● **所示记录**:
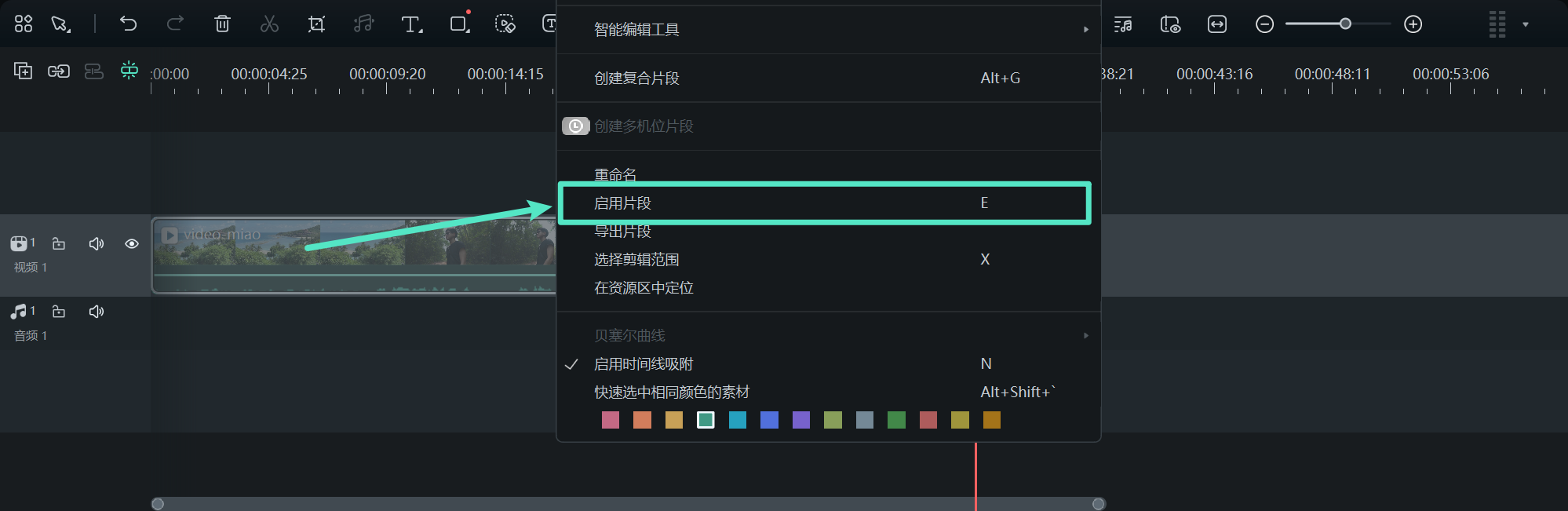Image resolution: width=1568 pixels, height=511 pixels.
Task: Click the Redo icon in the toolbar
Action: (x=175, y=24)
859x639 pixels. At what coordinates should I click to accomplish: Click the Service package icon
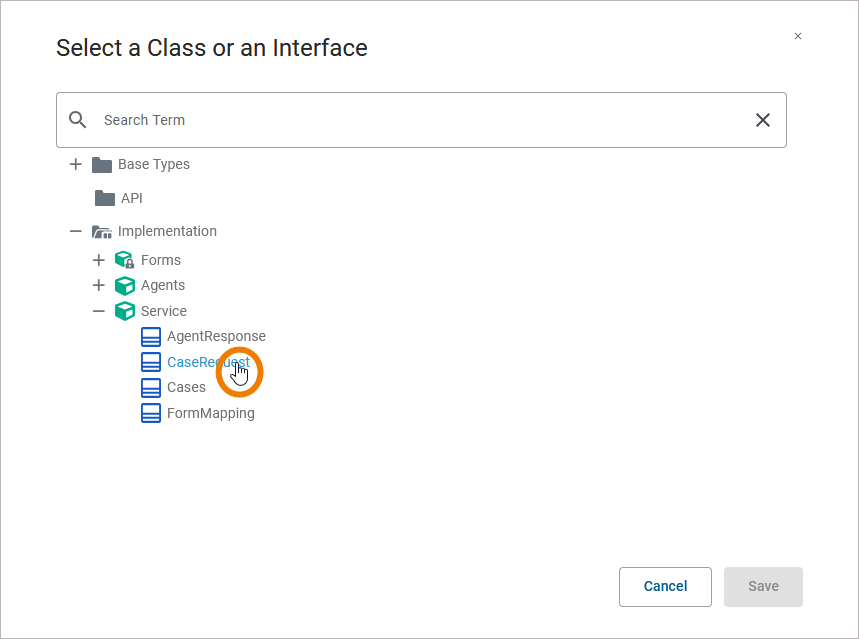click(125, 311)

* * *

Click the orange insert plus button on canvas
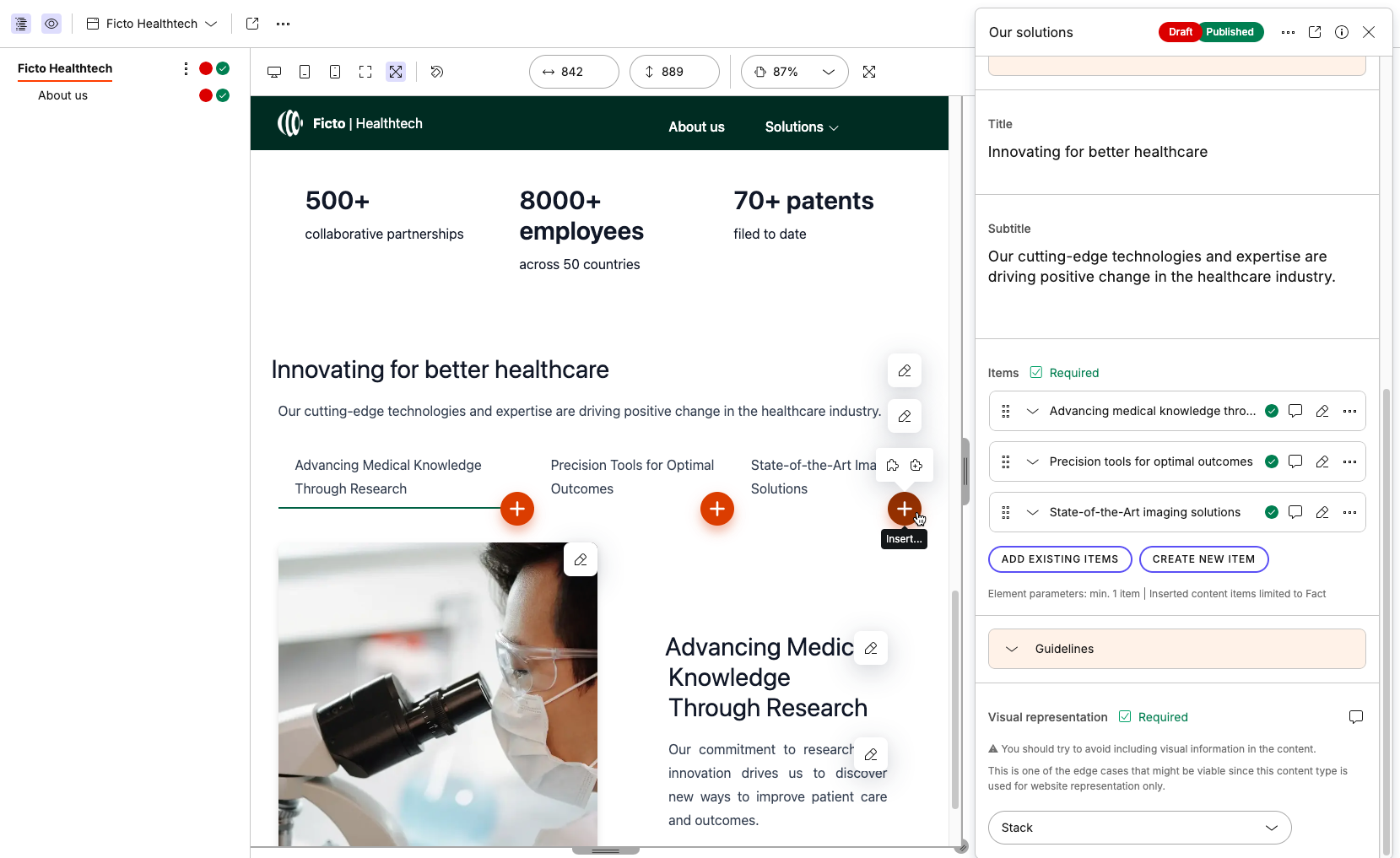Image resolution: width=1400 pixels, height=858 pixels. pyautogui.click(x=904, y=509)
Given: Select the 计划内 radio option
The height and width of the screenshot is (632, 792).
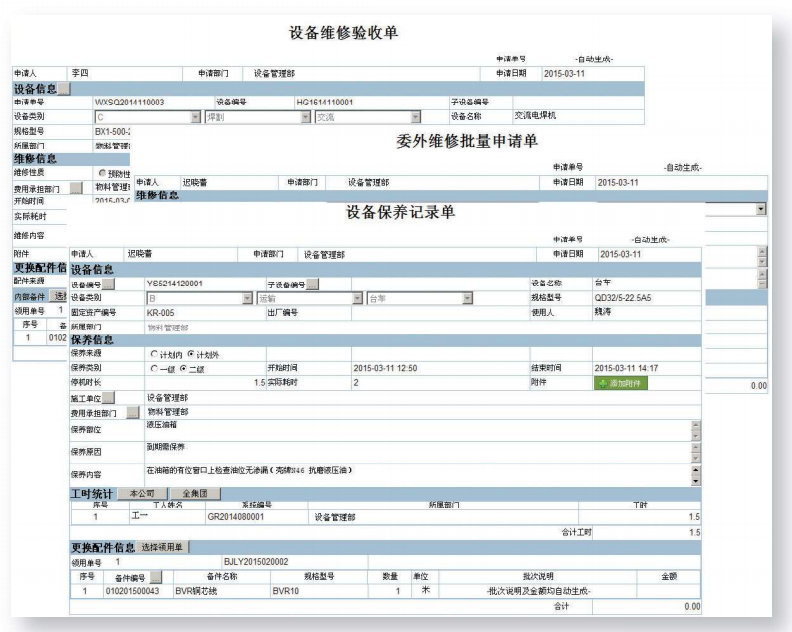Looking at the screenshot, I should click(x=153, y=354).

...

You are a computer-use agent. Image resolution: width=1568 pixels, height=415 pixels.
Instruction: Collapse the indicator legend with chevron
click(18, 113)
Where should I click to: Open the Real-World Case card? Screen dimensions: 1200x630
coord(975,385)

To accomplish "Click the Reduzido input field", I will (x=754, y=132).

● **任务要求**:
请将上方记录中从含有“859x639 pixels. At”的那一行开始、一直到含有“click(125, 311)”的那一行为止的各行（首尾两行均包括在内）改写成 Markdown 表格，两列分别命名为“序号”和“内容”，空行不列入表中，其余行不作处理。答案中请略去图片。

● **书面回答**:
| 序号 | 内容 |
|---|---|
| 1 | 859x639 pixels. At what coordinates should I click to accomplish: Click the Service package icon |
| 2 | click(125, 311) |